Extinct genus of fish

Isanichthys is an extinct genus of freshwater lepidotid ginglymodian fish from the Late Jurassic and Early Cretaceous. Four species are known from Thailand, China and the United Kingdom, two of which were previously classified in genera.

==Taxonomy==

=== Species ===

- †I. palustris Cavin & Sutheethorn , 2006 - ?Early Cretaceous (Berriasian) of Thailand (Phu Kradung Formation)
- †I. lertboosi Deesri et al, 2012 - Late Jurassic (Tithonian) of Thailand (Phu Kradung Formation)
- †I. latifrons (Woodward, 1893) - Late Jurassic (Callovian) of England (Oxford Clay)
- ?†I. luchowensis (Wang, 1974) - Late Jurassic of Sichuan, China (upper Shaximiao Formation)

=== Phylogeny ===
Isanichthys is a lepidotid closely related to Scheenstia, Camerichthys, Lepidotes, and Mengius.

Below is the cladogram of Lepidotidae based on a Cladistic analysis constructed by Detlev, Kevin and Jörg in 2024.

== Description ==
I. palustris, the type species is described from a singular almost-complete specimen found alongside Lepidotes fossils in the Phu Nam Jun locality of the Phu Kradung Formation.
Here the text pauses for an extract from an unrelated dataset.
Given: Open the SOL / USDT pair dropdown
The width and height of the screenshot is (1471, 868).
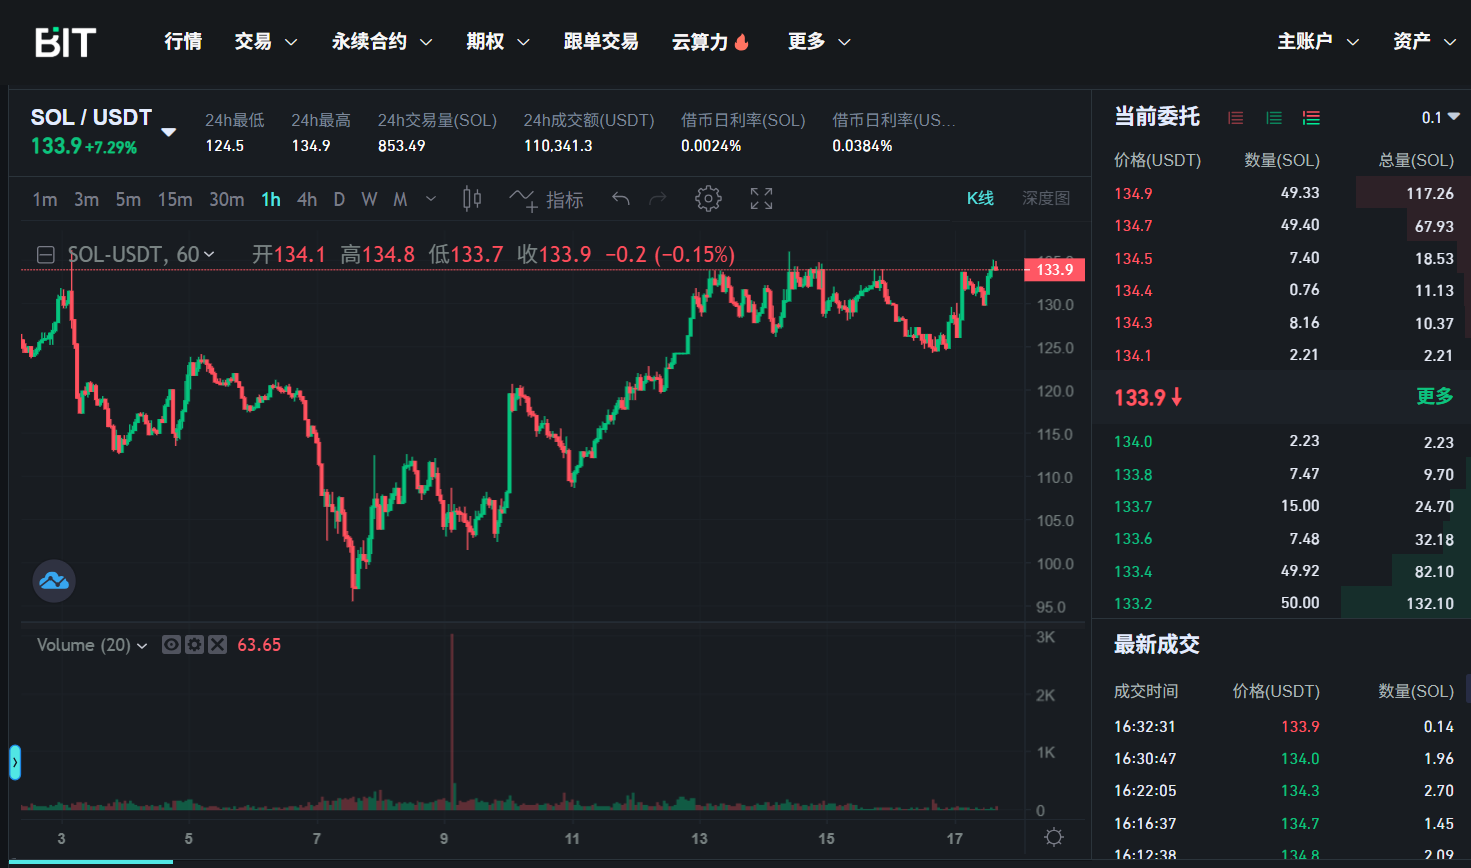Looking at the screenshot, I should coord(169,131).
I. palustris shows a mixture of semionotiform and lepisosteid-like characteristics, such as the cheek ossification patterns, body shape and dorsal fin. I. lertboosi is represented by four specimens, all from the Phu Noi locality of Phu Kradung, Kalasin. One specimen is an isolated braincase, rarely found in extinct ginglymodians. Characterized by a dermal component of the sphenotic visible by the cheek, One pair of extraspaculars and a small median one.